With this approach the bot is configured to prompt for each piece of information separately and explicitly. For example, the author can easily validate that the user has entered one of the accepted suffixes for street addresses like “St”, “Ave, or “Blvd”. Or they can match a Zip code against the USPS database.
If the user is asked to enter their entire address at once, it becomes difficult for the chatbot author to effectively validate the user’s input. From an implementation point of view this pattern is relatively straightforward. Each dialog node can check for some specific validation criteria — in the case of street address the author can use a pattern entity similar to ^(\d+)\s+(.*)\s+(st|blvd|ave|rd)$; for the city address the user’s input can be stored verbatim; for the state address a dictionary could be used; etc.
While this pattern provides the chatbot author with a relatively straight forward implementation, of the three patterns outlined in this article, it provides the least pleasant experience. The bot doesn’t appear intelligent, only capable of collecting one piece of information at the time. However, of the three patterns presented it is likely the easiest and quickest to implement.

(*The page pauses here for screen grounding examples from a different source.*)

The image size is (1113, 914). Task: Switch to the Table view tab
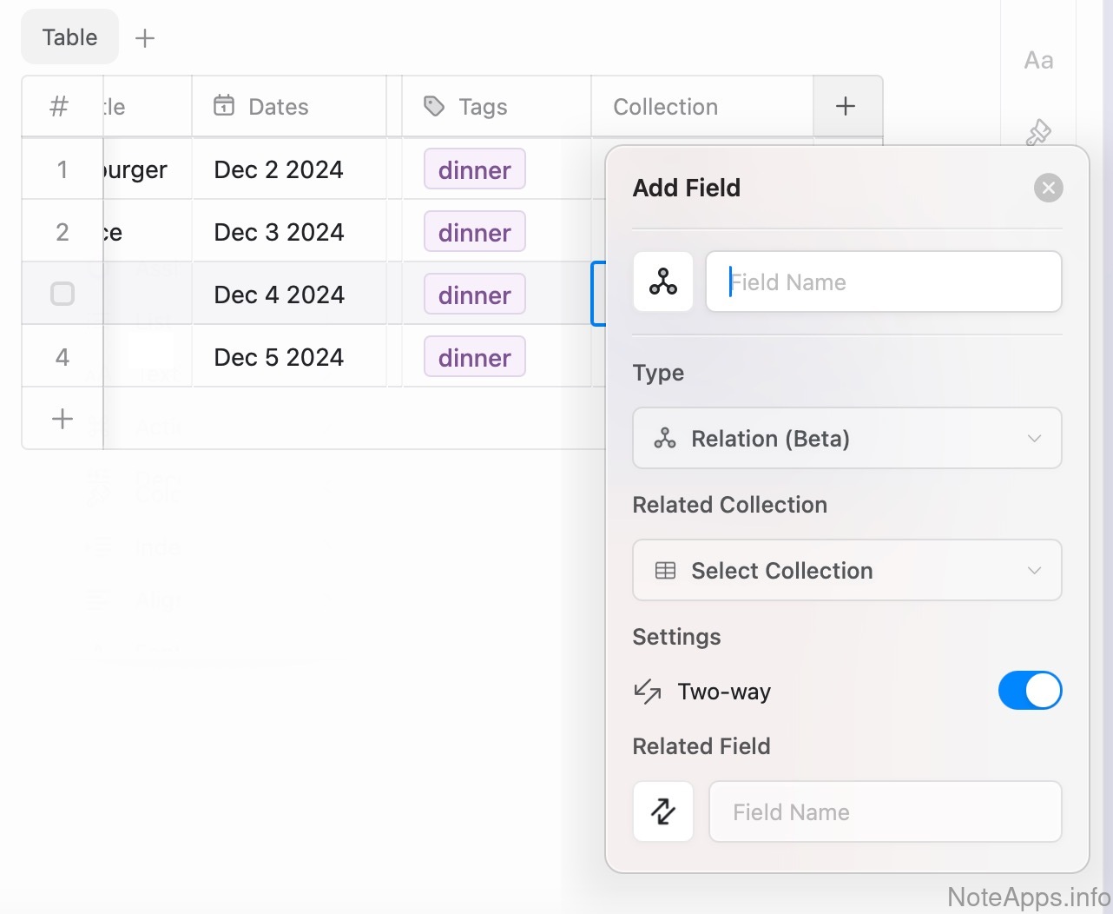tap(69, 37)
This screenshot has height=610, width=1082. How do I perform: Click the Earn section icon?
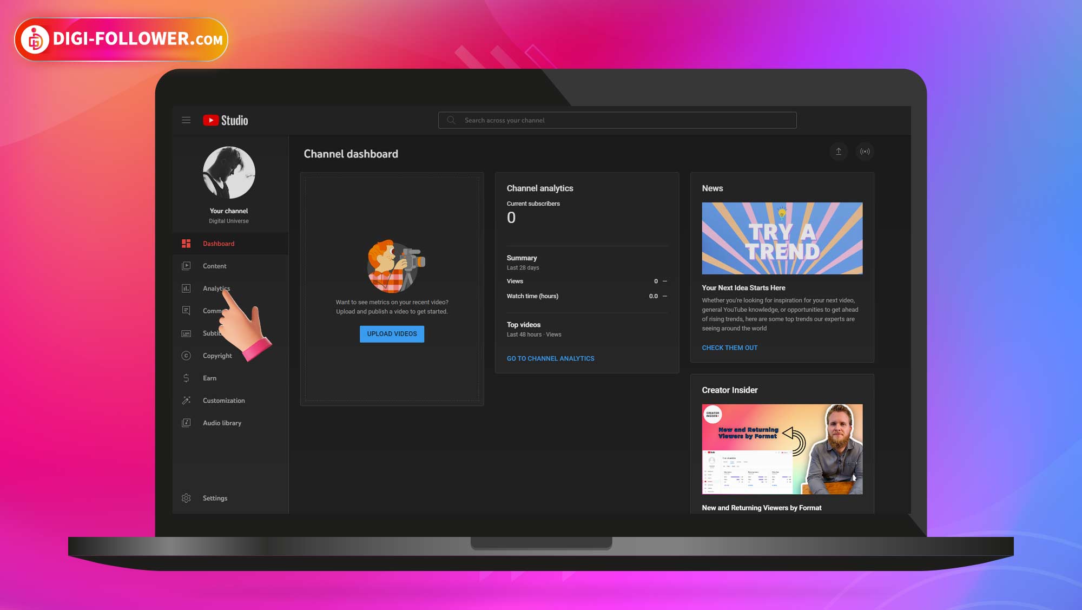click(x=186, y=378)
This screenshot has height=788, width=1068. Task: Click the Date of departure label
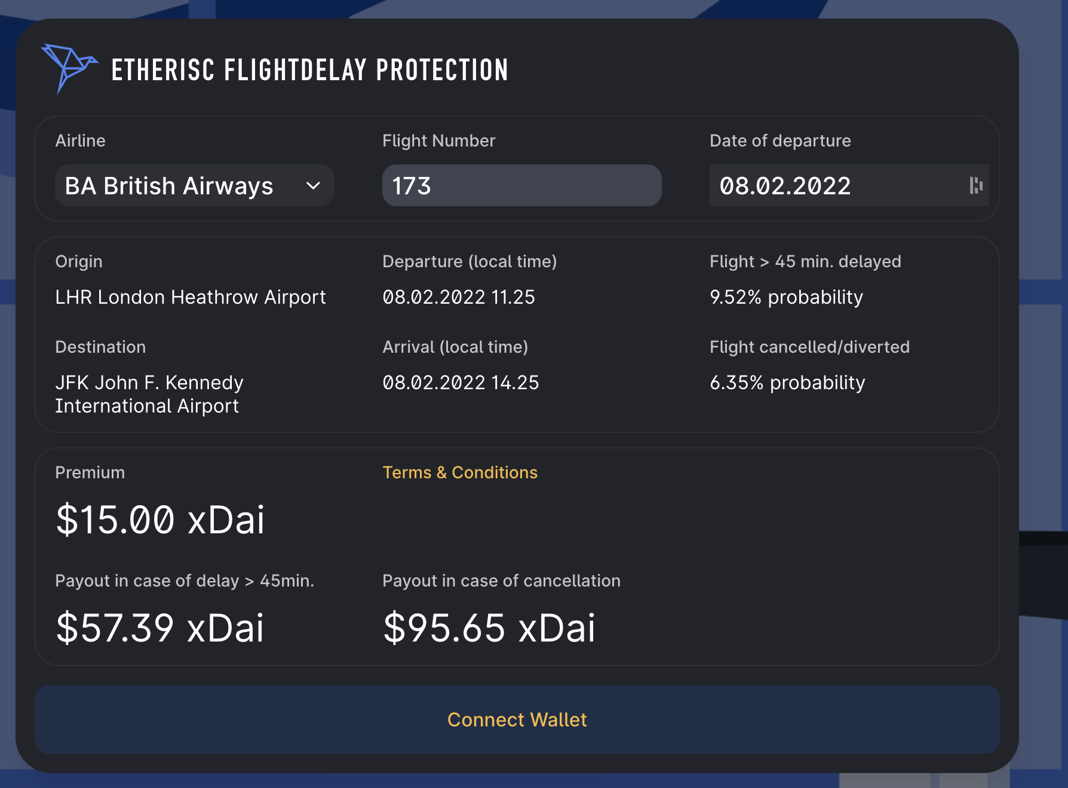780,141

As is the case with any software application, starting small and expanding is often better than trying to solve all problems in the first version. So this is a good place start.
As I showed in this article, there are several approaches to collect address information from chatbot users. There are pros and cons with each approach, and it’s up to you as the chatbot author to decide the best fit. In preparing this article, I built skills (code patterns) to support each approach. You can find the skills in this github repo. Feel free to download and use the supplied reference implementations.